Bounded staleness reads are faster because they skip commit-wait, and can be served by any replica (not just leaders).

Exact Staleness Reads:

You can specify an exact timestamp to read at:

Client provides t_read = specific_timestamp
If t_read is definitely in the past (TT.after(t_read)), read proceeds
If t_read might be in the future, wait until TT.after(t_read)

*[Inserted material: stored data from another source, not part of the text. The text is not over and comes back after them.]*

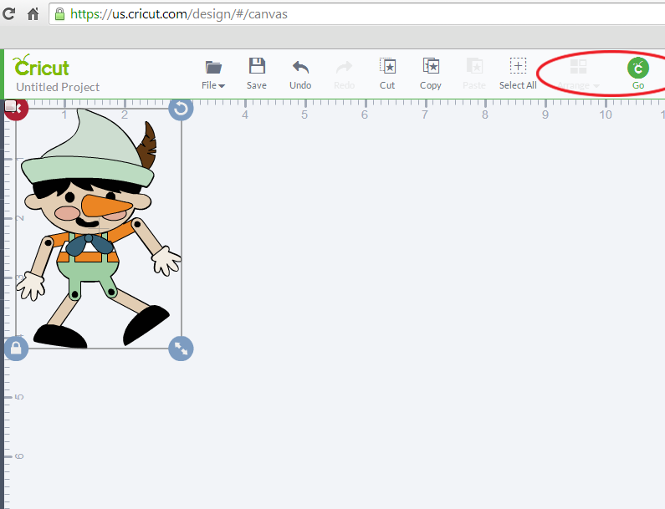Click the resize handle at bottom-right corner
Screen dimensions: 665x509
coord(181,349)
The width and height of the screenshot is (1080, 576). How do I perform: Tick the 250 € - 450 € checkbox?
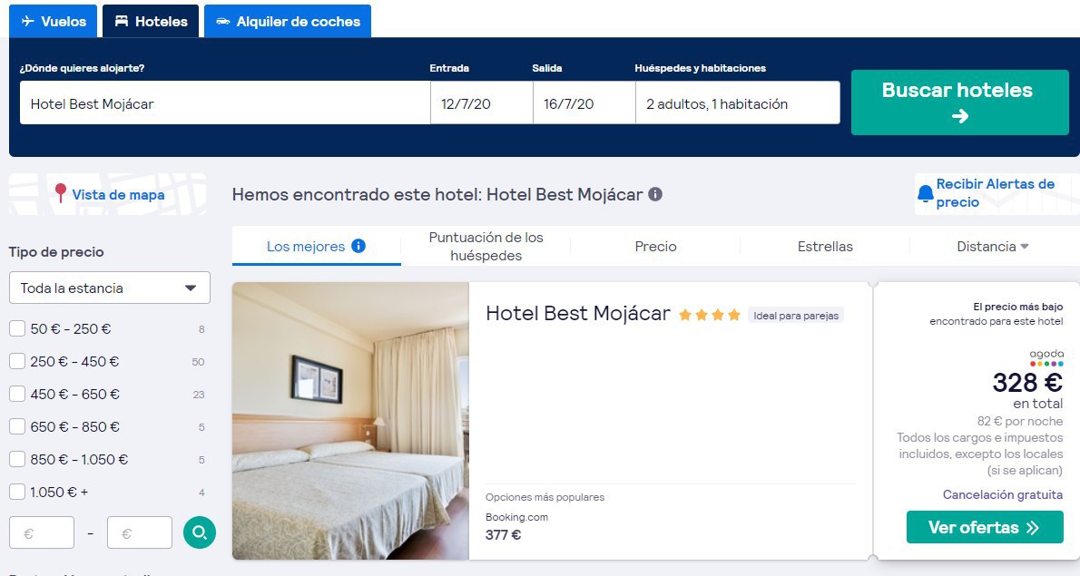coord(17,361)
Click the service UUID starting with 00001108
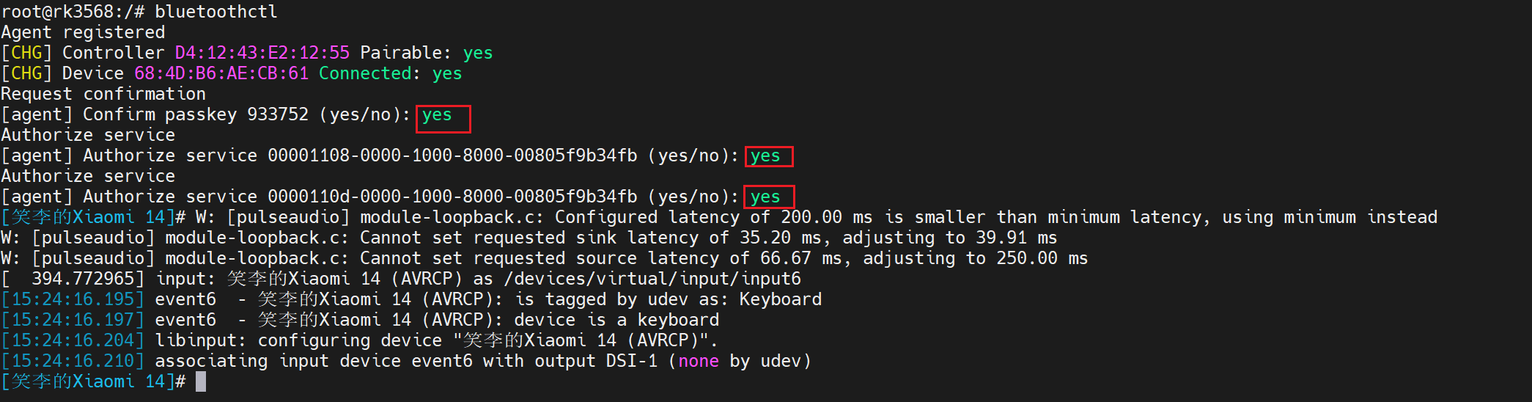 [452, 156]
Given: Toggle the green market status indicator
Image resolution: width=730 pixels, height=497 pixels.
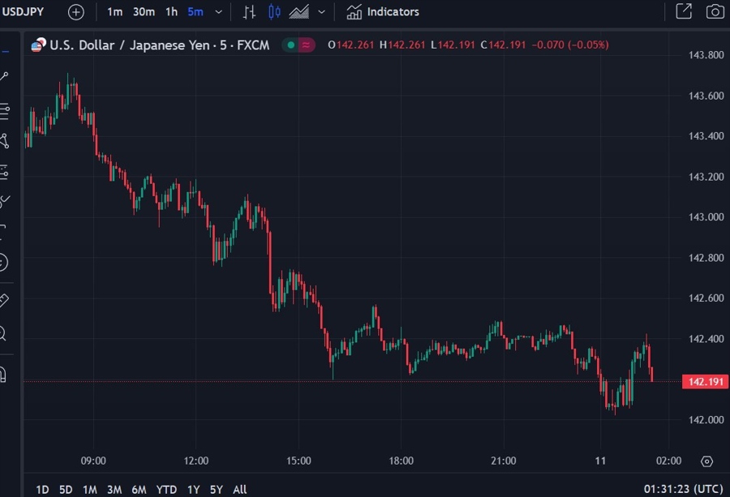Looking at the screenshot, I should pyautogui.click(x=290, y=45).
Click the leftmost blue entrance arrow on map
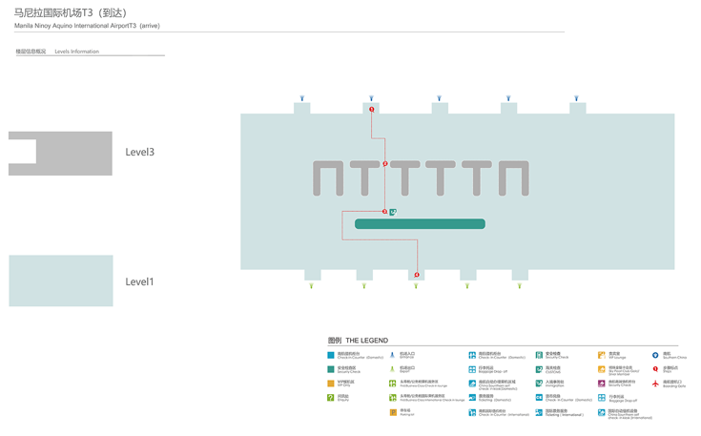 coord(302,98)
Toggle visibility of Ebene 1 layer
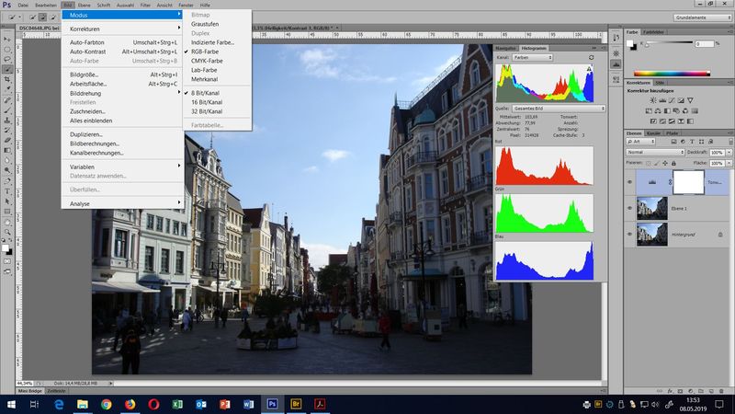 (x=629, y=208)
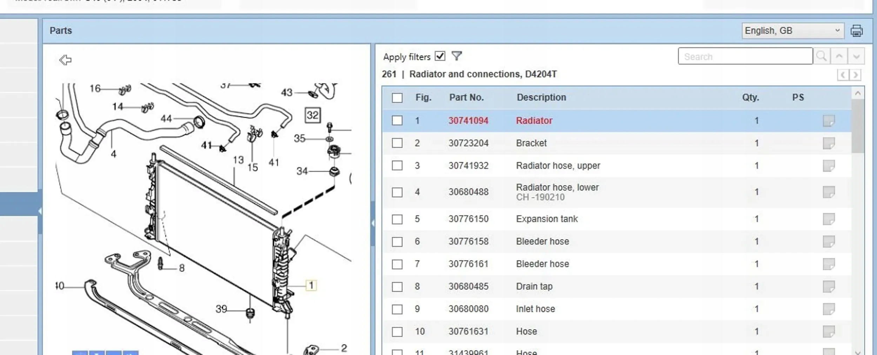Image resolution: width=877 pixels, height=355 pixels.
Task: Click the search magnifier icon
Action: pyautogui.click(x=821, y=56)
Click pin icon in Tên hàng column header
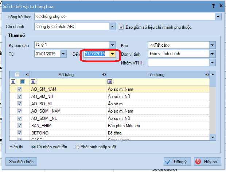The width and height of the screenshot is (226, 172). (x=207, y=75)
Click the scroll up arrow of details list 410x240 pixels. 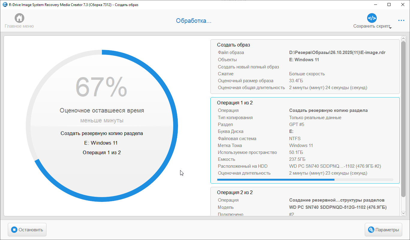coord(403,38)
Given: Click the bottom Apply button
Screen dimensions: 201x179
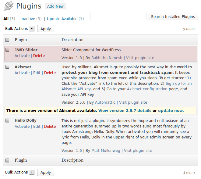Looking at the screenshot, I should click(46, 172).
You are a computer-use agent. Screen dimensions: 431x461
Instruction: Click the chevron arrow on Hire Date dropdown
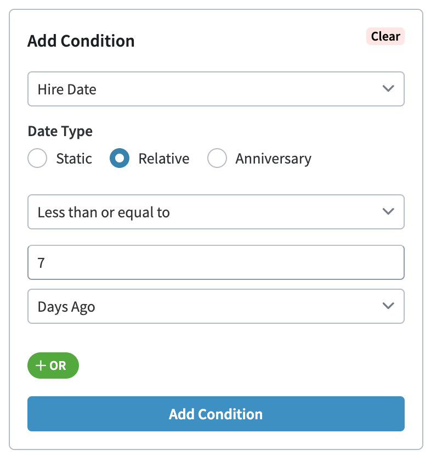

This is useful for reproducible queries—reading at the same timestamp always returns the same data.

Read-Only Transactions:

Read-only transactions are particularly powerful. They:

Execute at a single snapshot timestamp
See a consistent view across all tables
Never block write transactions (no locks held)
Can be served by any replica (reads go to nearest replica)
Support strong, bounded-stale, or exact-stale semantics

Spanner Read Modes Comparison
Read Mode	Staleness	Latency	Replica Choice	Use Case
Strong Read	None (latest)	Higher (commit-wait)	Leader or recent replica	Critical reads, financial data
Bounded Staleness	Up to X seconds	Low	Any replica	Read-heavy workloads, dashboards
Exact Staleness	At timestamp T	Low if T is past	Any replica	Analytics, reproducible queries
Read-Only Txn (Strong)	None	Moderate	Any replica	Multi-table consistent reads
Read-Only Txn (Stale)	Configurable	Low	Any replica	Cross-table analytics

Replica Selection and Stale Reads:

Spanner's stale read capability has profound implications for global performance. Consider a user in Tokyo querying data whose leader is in Virginia:

Strong read: Must contact Virginia leader (~150ms round trip)
10-second stale read: Can read from Tokyo replica (local, <10ms)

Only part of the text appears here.